En allant plus loin, on peut se demander si les “bienfaits” des JO pour les banlieues et quartiers populaires leurs sont réellement nécessaires : si le but premier était effectivement de diffuser le sport au plus grand nombre, une compétition d’élite déconnectée des réalités concrètes est-elle le moyen le plus efficace ? Dépenser près de neuf milliards d’euros (partiellement public) pour des infrastructures qui, pour beaucoup, reviendront au privé, n’est pas au goût de tous. La piscine olympique de Saint-Denis, par exemple, sera à terme gérée par une entreprise privée. Au-delà de l’impact sur les populations, on ne peut taire les conditions de travail désastreuses sur les chantiers. Depuis le début des travaux, accidents du travail et scandales se succèdent. Comment cautionner un événement qui exploite des travailleurs sans papiers, a causé plus de 130 accidents du travail (selon Le Monde en juin 2023) et pour lequel un ouvrier a perdu la vie ?

 

Géopolitique et sport font-ils bon ménage ?
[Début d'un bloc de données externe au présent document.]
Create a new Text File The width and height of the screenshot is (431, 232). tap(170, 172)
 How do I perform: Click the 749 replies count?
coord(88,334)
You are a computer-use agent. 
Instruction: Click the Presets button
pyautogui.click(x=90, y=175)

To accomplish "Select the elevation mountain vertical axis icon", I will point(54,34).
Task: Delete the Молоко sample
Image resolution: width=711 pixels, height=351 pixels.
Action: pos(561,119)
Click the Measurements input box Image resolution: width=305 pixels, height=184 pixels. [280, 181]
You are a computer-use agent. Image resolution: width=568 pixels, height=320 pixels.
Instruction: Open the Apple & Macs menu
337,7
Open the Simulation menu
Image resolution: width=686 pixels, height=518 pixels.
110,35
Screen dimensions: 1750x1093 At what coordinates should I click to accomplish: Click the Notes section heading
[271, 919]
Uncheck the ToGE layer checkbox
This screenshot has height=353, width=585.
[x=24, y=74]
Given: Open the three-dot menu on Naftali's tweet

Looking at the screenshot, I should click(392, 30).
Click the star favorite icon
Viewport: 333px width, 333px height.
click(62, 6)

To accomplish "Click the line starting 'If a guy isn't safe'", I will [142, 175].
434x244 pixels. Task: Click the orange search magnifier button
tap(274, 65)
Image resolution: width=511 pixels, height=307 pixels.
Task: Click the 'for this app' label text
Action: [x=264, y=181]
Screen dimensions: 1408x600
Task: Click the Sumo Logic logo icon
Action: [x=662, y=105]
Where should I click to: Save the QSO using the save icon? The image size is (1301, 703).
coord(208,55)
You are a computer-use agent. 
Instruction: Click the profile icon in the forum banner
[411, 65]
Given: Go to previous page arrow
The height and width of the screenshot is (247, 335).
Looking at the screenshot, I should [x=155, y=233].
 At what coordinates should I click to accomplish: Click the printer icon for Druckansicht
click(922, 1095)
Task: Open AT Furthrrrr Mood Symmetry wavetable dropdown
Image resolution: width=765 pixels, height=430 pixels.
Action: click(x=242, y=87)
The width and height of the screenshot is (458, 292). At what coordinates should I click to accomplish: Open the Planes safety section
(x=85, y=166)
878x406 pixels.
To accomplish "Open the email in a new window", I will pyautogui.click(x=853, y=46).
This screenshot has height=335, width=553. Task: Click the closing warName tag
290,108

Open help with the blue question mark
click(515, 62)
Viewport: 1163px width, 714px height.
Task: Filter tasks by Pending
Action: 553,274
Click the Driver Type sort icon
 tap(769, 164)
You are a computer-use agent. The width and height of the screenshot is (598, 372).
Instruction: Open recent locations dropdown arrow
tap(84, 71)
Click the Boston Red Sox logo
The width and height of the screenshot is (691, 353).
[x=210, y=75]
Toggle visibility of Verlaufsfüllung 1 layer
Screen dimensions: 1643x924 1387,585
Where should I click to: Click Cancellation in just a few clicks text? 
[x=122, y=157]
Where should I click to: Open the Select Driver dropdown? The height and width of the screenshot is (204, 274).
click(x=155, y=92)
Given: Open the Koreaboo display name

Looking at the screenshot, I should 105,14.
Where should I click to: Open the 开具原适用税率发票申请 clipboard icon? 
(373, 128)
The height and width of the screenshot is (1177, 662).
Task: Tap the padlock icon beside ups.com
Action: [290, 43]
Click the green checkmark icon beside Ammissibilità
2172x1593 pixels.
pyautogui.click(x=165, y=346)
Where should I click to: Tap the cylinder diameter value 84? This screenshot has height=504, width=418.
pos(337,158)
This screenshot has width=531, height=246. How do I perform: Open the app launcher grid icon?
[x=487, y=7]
Tout autant que l’on veuille mettre l’amour du sport au cœur des Jeux Olympiques, cet événement est intrinsèquement politique. Pendant deux semaines, c’est au travers de leurs athlètes que les pays se mettent en compétition. Si les jeux de pouvoirs ne sont pas évidents, c’est qu’ils reposent sur le soft power. Pourtant, briller par l’excellence sportive permet aux pays d’asseoir leur domination et de s’imposer comme des puissances respectées au-delà de leur seul poids économique et militaire. La preuve en est les investissements colossaux de certains pays du Nord dans l’entraînement de leurs athlètes. En 2021, le comité olympique des Etats-Unis a par exemple déboursé près de 270 millions de dollars.

Ces différences d’investissement de la part des pays se retrouvent dans le palmarès : bien souvent, celui-ci est dominé par les mêmes pays. Etats-Unis, Chine ou encore Royaume-Uni ont en commun la relative facilité d’accès au sport, qui leur permet de produire des athlètes de facto mieux entraînés. Dans la même optique, il est bon de rappeler que Pierre de Coubertin, le créateur (français) des JO modernes souhaitait en faire un moyen de prouver que la “race aryenne”, et de façon plus générale les pays d’Europe, était supérieure…

 

L’existence d’une “Trève olympique”, et l’utilisation des JO comme moyen de propagande viennent ajouter à l’importance géopolitique de cet évènement. L’invasion de l’Ukraine par la Russie, quatre jours après la fin des JO d’hiver 2022, et les JO de Berlin en 1936, à la gloire du régime nazi, en sont respectivement des exemples. Paris souhaite briller grâce à ces Jeux, mais leur organisation révèle une réalité peu reluisante.